Tuesday, May 12, 2009

The Main Front?

Changing commanders, let alone firing commanders, has been rare in the Long War. It is not uncommon in the history of warfare. Quite the opposite, actually. Executing losing commanders was not uncommon.

I have no particular opinion on the firing of General McKiernan as commander of Afghan operations other than to say that I don't think we are losing in Afghanistan, I don't think we need many more troops to defeat the enemy, and I'm worried about supplying more troops in Afghanistan. How much of this situation is "blamed" on McKiernan, I don't know. But a commander's job is to win and I have no problem in theory with replacing even good men and good commanders who aren't winning with somebody else. That at least, focuses the minds of the new people tremendously. Troops die when a commander doesn't win. I thank McKiernan for his long service but I won't feel sorry for him over this. A loss of career doesn't stack up sympathy-wise to death and injury.

McKiernan, it seems, has spent most of his 11 months asking for more troops rather than formulating a plan to use what he has to win:

The Obama Administration has made Afghanistan the central front in the war on terror over the past month, it had concluded that McKiernan's tenure there had involved too much wheel-spinning even as the Taliban extended its reach. There was not enough of the "new thinking" demanded by Gates. "It's time for new leadership and fresh eyes," Gates said, refusing to elaborate. He noted that Joints Chiefs of Staff chairman Admiral Mike Mullen, and General David Petraeus, who as chief of U.S. Central Command oversees the Afghan war, had endorsed the move. Officers have typically served about 24 months in the slot, meaning McKiernan had served less than half his expected tour.

Military experts anticipate that U.S. policy in Afghanistan more militarily pointed as well as politically deft, once McChrystal and Rodrigues, his 1976 West Point classmate and fellow Afghan vet, are confirmed by the Senate. "McKiernan did his best - he was just the wrong guy," says retired Army officer and military analyst Ralph Peters. "McChrystal will ask for more authority, not more troops." By the end of this year, the U.S. expects to have close to 70,000 troops in Afghanistan, including 21,000 ordered there by Obama.

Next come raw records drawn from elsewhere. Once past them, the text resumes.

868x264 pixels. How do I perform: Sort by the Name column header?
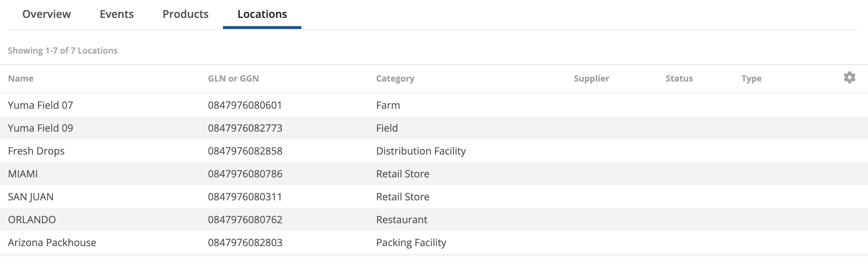tap(21, 78)
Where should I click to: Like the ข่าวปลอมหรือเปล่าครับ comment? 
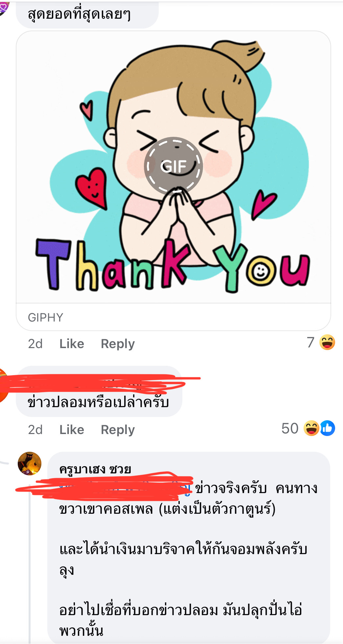click(72, 430)
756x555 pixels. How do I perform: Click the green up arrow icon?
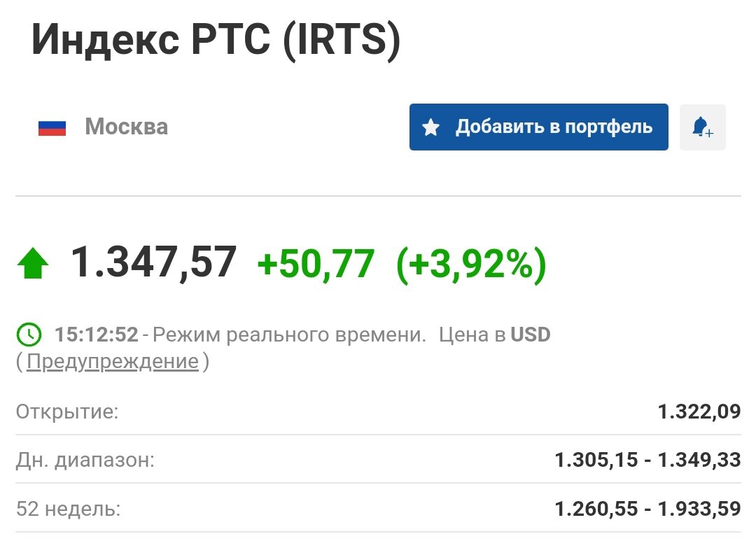click(x=33, y=263)
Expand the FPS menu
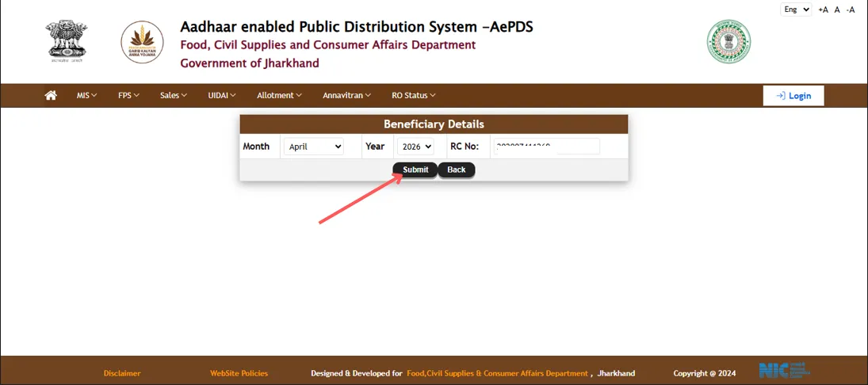 [x=128, y=95]
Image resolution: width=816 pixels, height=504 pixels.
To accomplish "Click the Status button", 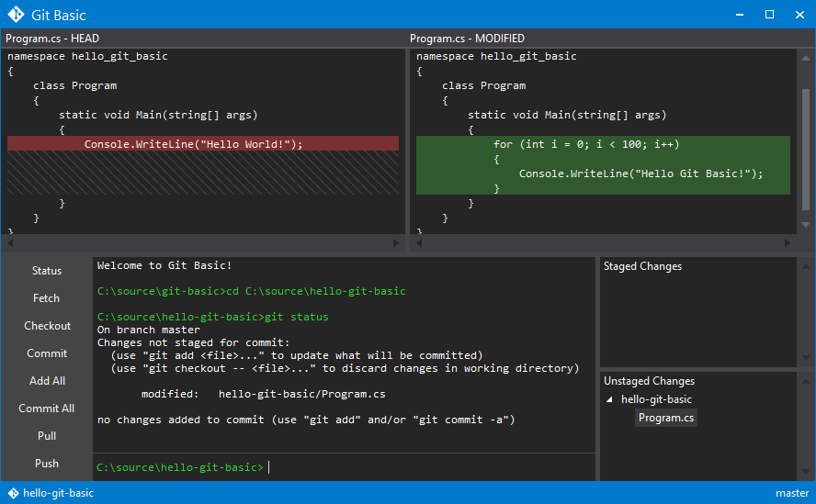I will (x=47, y=271).
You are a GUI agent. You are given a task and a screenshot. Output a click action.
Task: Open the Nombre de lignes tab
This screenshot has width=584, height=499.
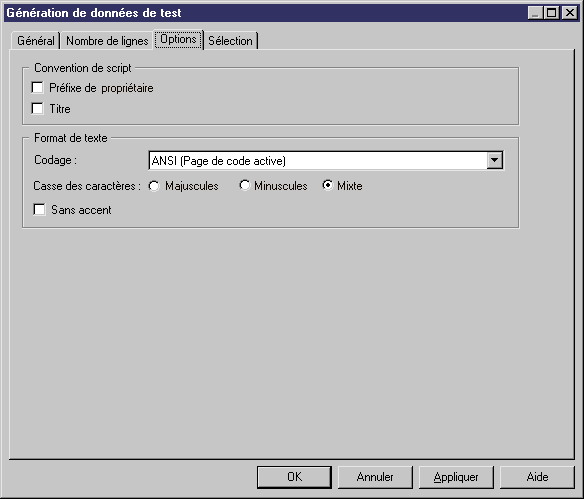[x=107, y=41]
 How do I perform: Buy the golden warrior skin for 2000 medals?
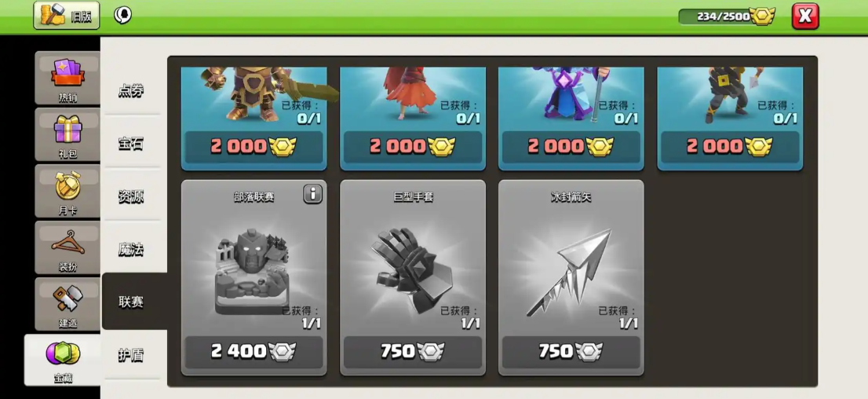tap(254, 146)
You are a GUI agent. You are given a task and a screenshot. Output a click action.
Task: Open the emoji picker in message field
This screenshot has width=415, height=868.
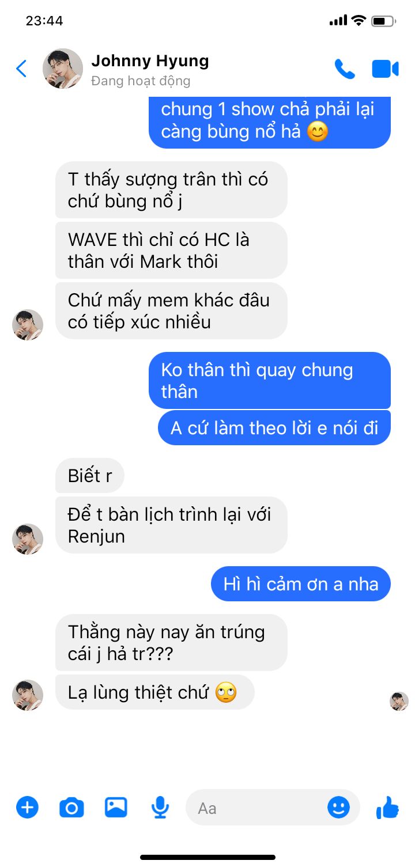coord(338,807)
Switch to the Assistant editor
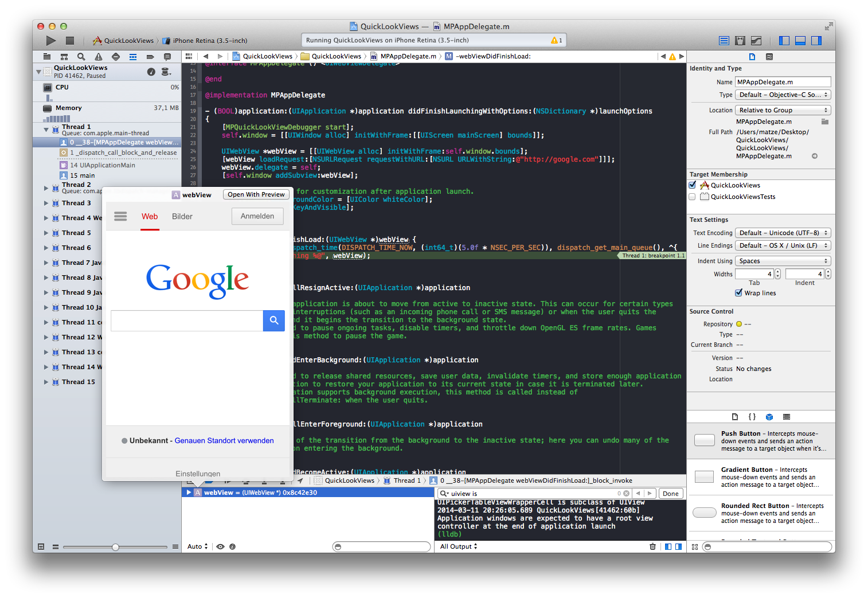This screenshot has height=598, width=868. 740,41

If anything, this reinforces my view that most problems are solved by better leadership rather than more troops. I still have trouble seeing how more troops are going to solve the problem of crushing the Taliban in Afghanistan. Heck, I have trouble seeing just how we are losing the war. That conclusion doesn't add up, to me.

I know that as we win in Iraq, Afghanistan is supposed to become the main front. Yet even smashing the Taliban with an Afghanistan surge won't solve the problem. Even sealing off the border with our troops (and I'm not assuming this is even easy given the force-to-space ratio) and crushing jihadis in the interior of Afghansitan will be undone once our surge recedes unless the Afghan security forces can take our place to seal the border and keep Pakistan-based jihadis out.

Given that most of our Afghanistan problem lies across the border in Pakistan where we have little ability to affect the fight, it almost seems as if the administration is viewing Pakistan--whose nuclear weapons are a major concern should jihadis seize control in Pakistan, as long a shot as that is right now--as the main front, and Afghanistan is the cross-border operation designed to prevent support from going from Afghansitan to Pakistan.

The debate over what our objectives are in Afghanistan may depend on what our objectives are for the region. Just what is the main front?

UPDATE: Strategypage states that McKiernan is a good officer, but that McChrystal is just better:

The United States has replaced the current commander of American forces in Afghanistan, general David McKiernan, with lieutenant general Stanley McChrystal. McKiernan had done a good job, but it is believed that McChrystal, a career infantry and special operations officer, is more capable of innovating and developing new tactics and techniques needed to deal with the unique situation in Afghanistan.


This fits with my view that I haven't seen any obvious signs of command failure, other than the possibility that he was not doing enough while waiting for new troops. If so, McKiernan should have been allowed to leave in a better manner than this. I never agreed that Casey failed in Iraq since under his command we had made progress through spring 2006--but he did fail to adapt to the post-Samarra environment where Iraqis were incapable of making noticable progress to defeat the enemies who were intent on inciting civil war. And Casey was allowed to continue his Army career. Replacing McKiernan may have been the right thing to do, but the manner may have been unjust.